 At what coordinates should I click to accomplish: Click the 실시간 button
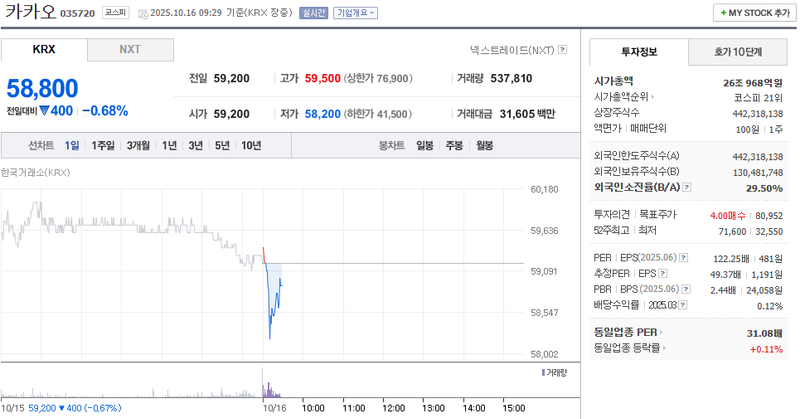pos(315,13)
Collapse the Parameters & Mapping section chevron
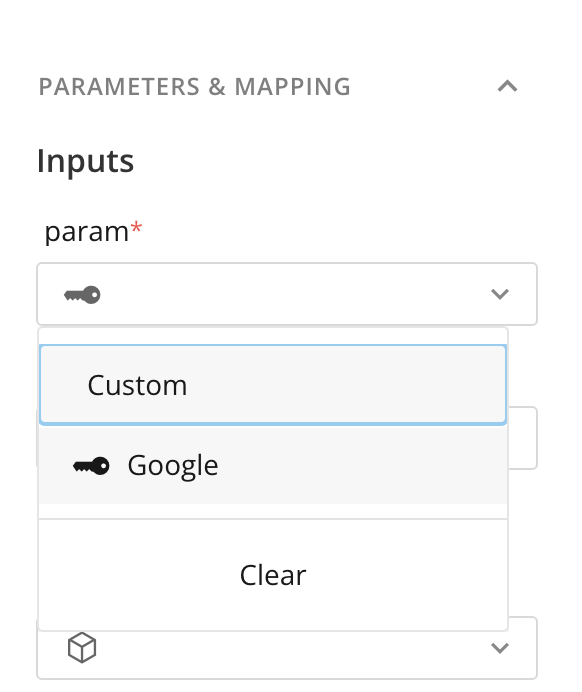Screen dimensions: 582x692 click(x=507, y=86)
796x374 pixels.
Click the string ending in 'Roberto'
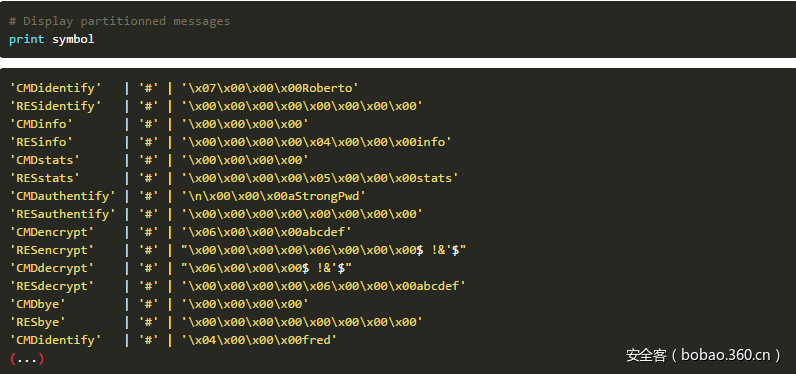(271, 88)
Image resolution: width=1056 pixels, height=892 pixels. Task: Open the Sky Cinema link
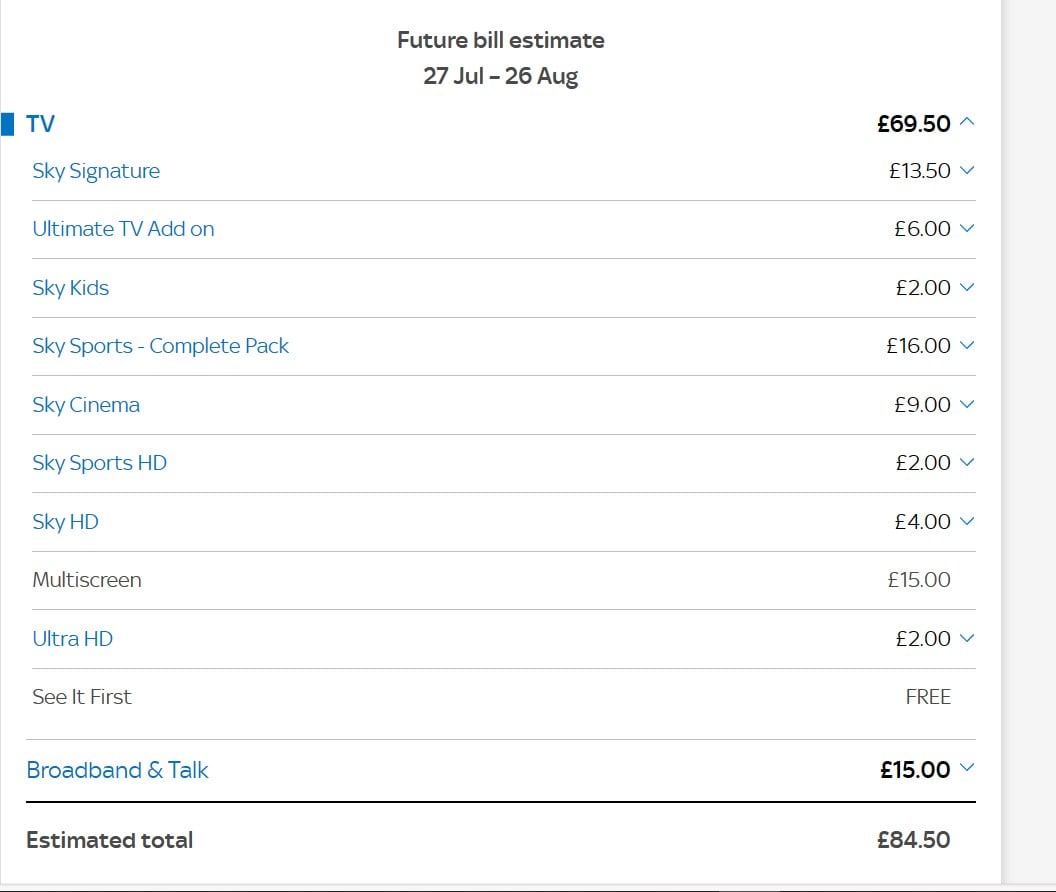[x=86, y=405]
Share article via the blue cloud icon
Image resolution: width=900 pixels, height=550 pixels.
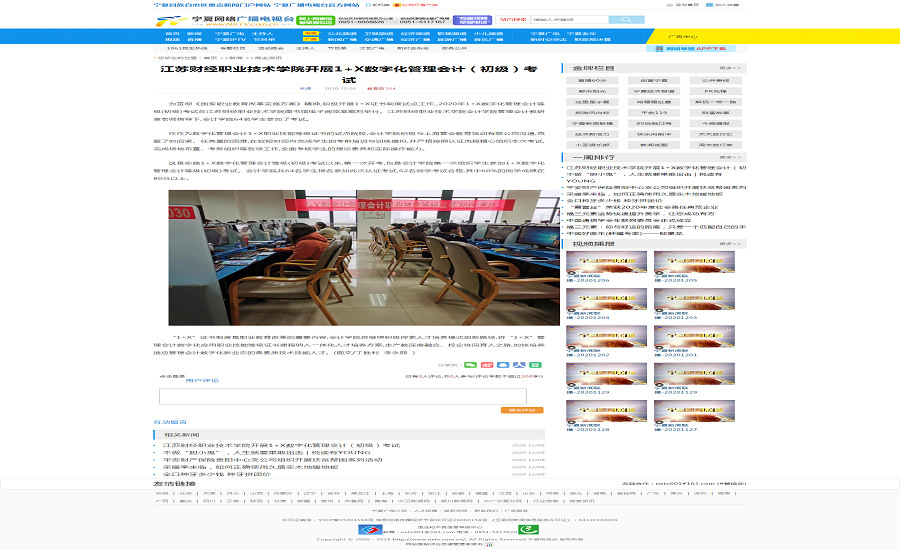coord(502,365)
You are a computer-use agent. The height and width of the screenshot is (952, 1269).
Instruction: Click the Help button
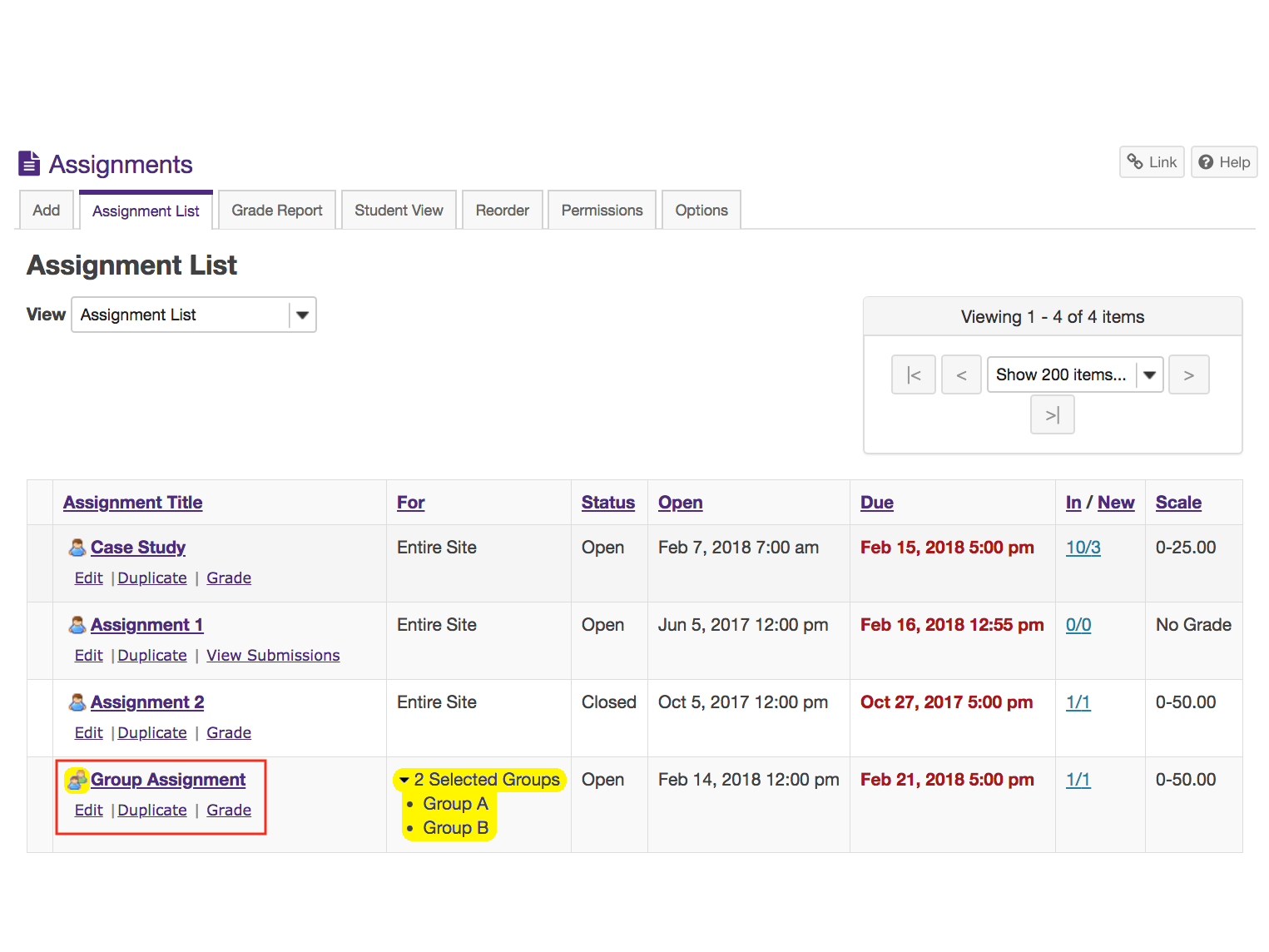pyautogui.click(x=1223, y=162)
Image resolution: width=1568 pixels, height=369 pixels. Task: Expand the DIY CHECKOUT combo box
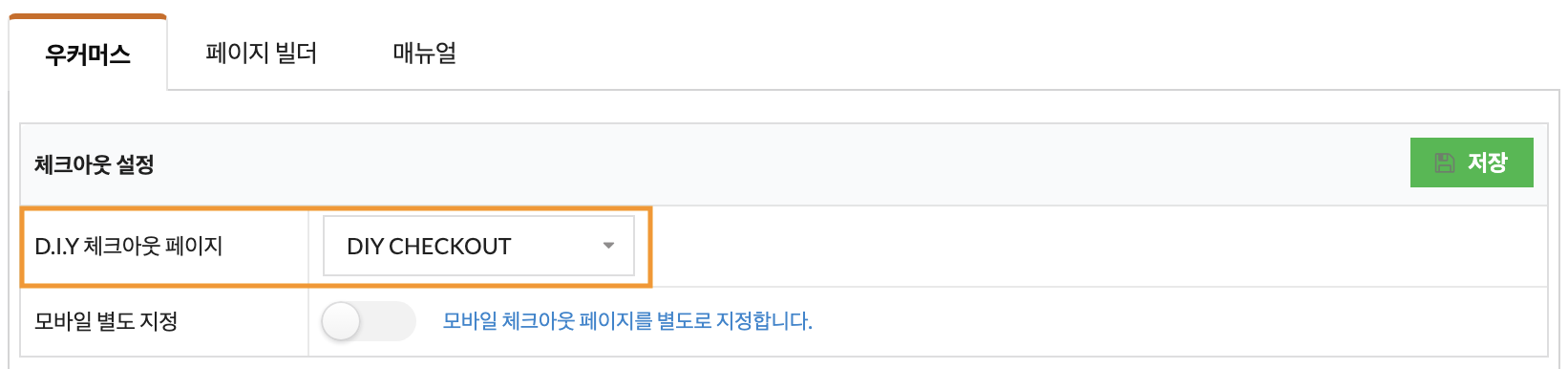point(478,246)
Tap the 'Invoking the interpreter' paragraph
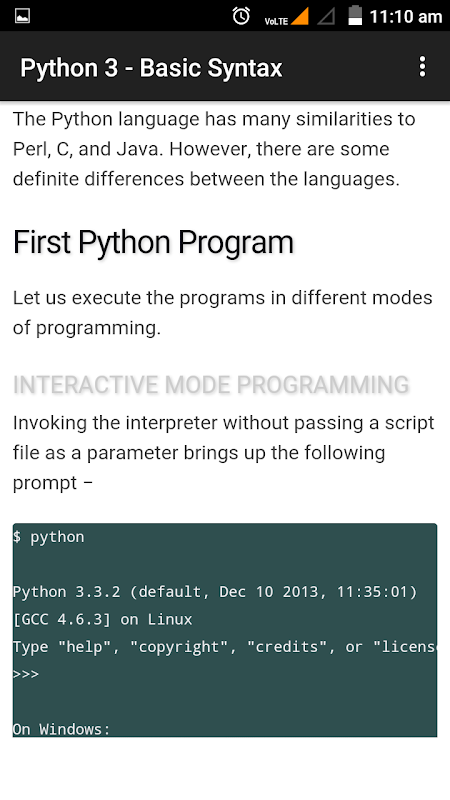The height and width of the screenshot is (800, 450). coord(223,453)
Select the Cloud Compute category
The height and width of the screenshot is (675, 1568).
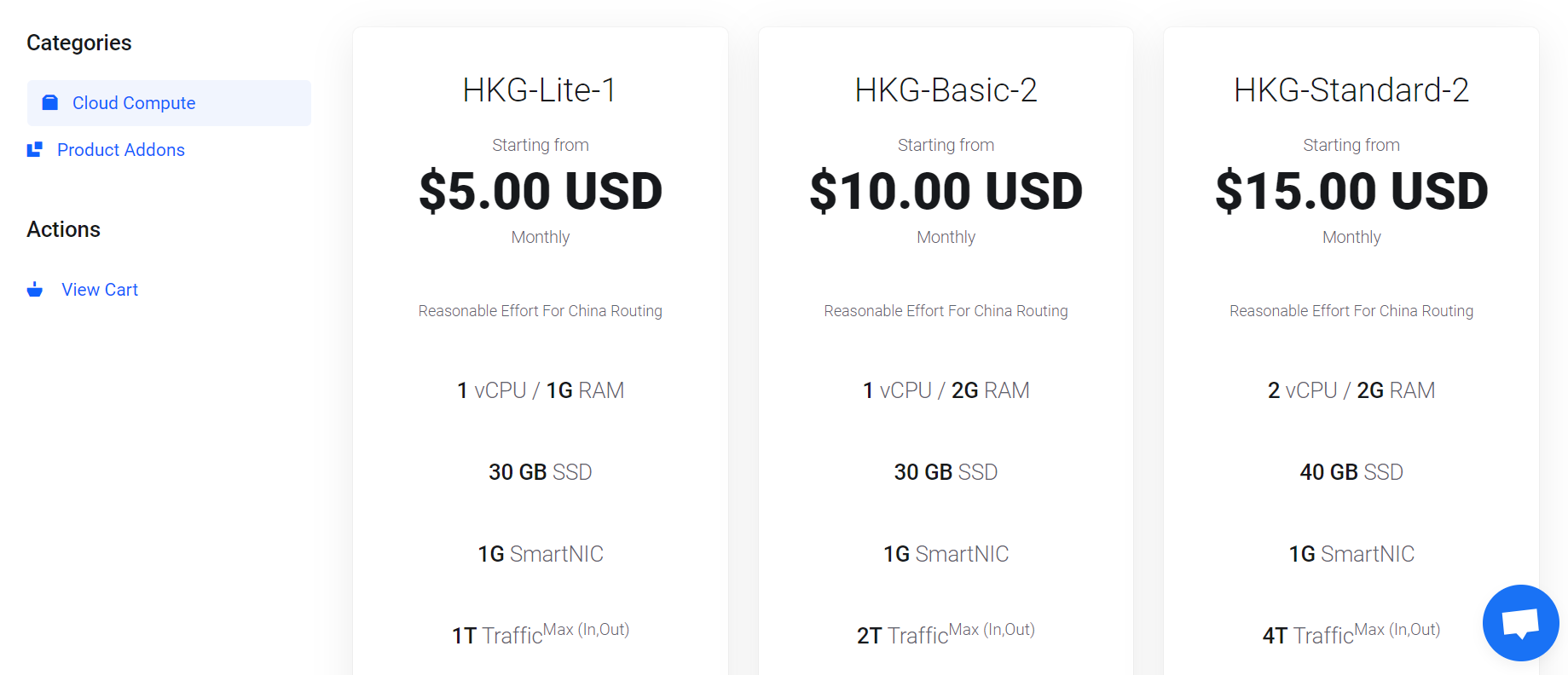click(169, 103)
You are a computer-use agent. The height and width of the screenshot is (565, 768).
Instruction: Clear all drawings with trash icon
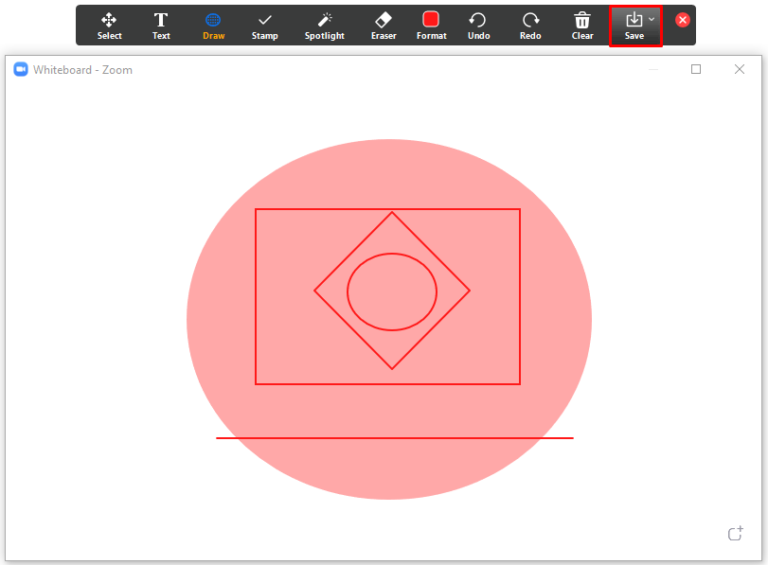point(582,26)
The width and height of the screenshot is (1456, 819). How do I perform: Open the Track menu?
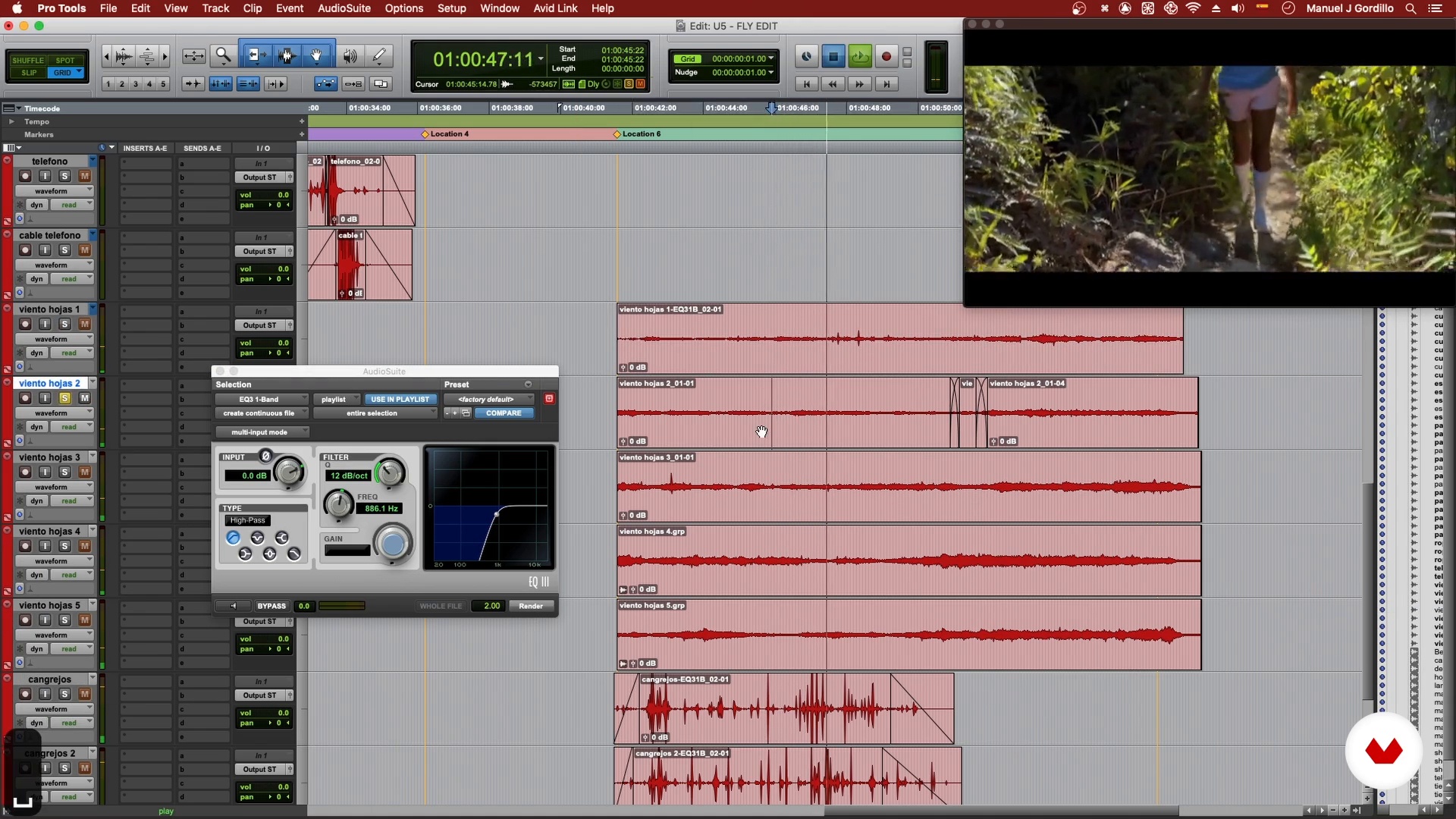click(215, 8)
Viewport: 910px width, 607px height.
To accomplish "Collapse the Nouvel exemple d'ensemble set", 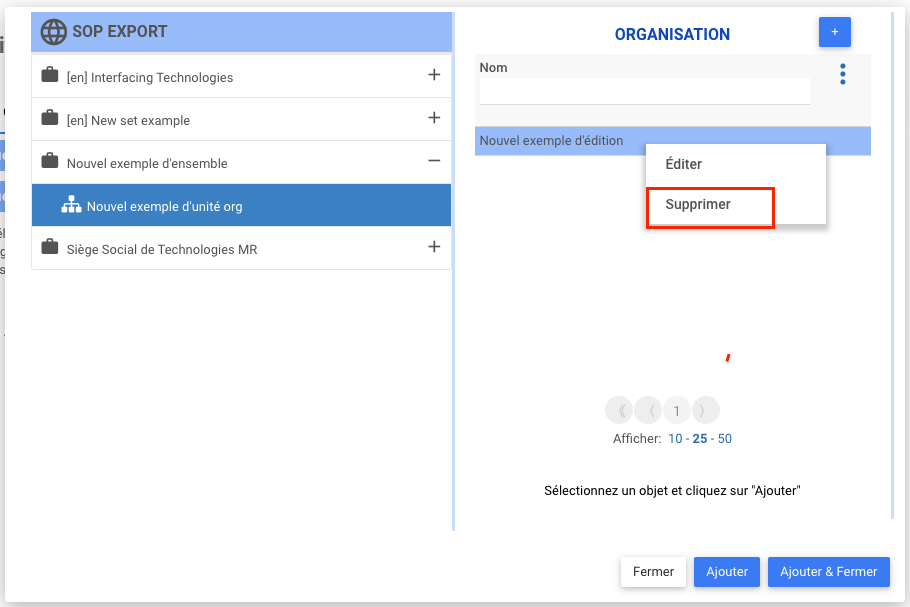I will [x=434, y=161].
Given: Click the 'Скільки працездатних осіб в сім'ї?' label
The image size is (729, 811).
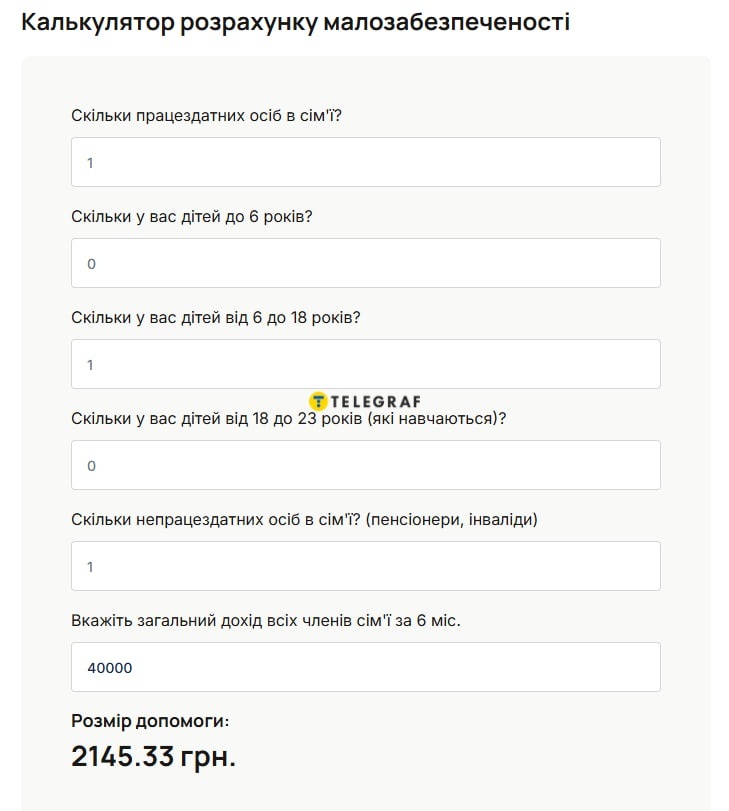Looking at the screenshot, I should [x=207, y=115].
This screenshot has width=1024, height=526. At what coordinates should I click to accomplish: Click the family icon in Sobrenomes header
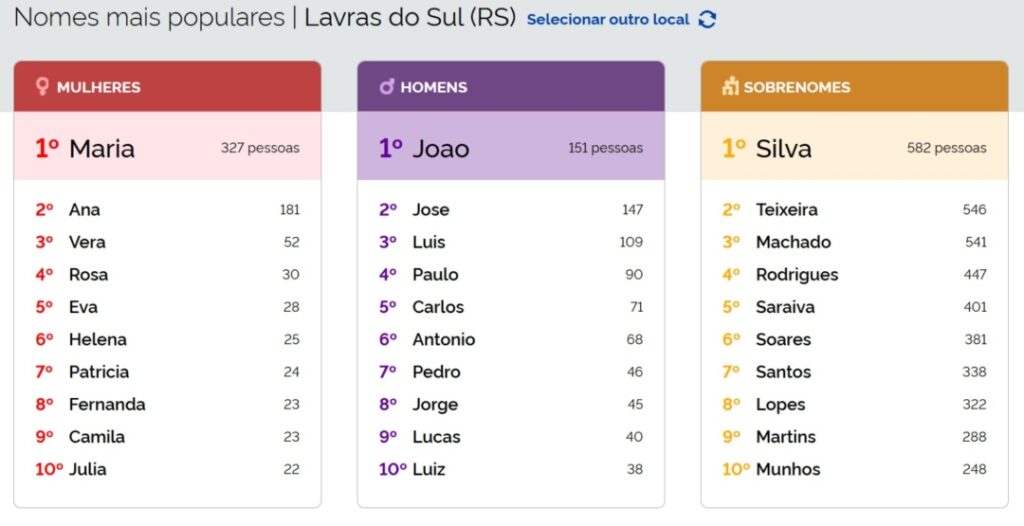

Task requirements: Copy the records word for word, from their first line through the line containing "point(478,246)", with both ends included. Leave the pictures out of your answer.

The completed task:
 At what coordinates should I click to accomplish: Click the 실시간 button
pos(315,13)
Collapse the Parameters & Mapping section chevron
Screen dimensions: 582x692 click(x=507, y=86)
796x374 pixels.
Click the string ending in 'Roberto'
(271, 88)
Image resolution: width=1056 pixels, height=892 pixels. Task: Open the Sky Cinema link
[x=86, y=405]
Share article via the blue cloud icon
Image resolution: width=900 pixels, height=550 pixels.
coord(502,365)
You are a computer-use agent. The height and width of the screenshot is (952, 1269).
Instruction: Click the Help button
pyautogui.click(x=1223, y=162)
Image resolution: width=1568 pixels, height=369 pixels. Task: Expand the DIY CHECKOUT combo box
point(478,246)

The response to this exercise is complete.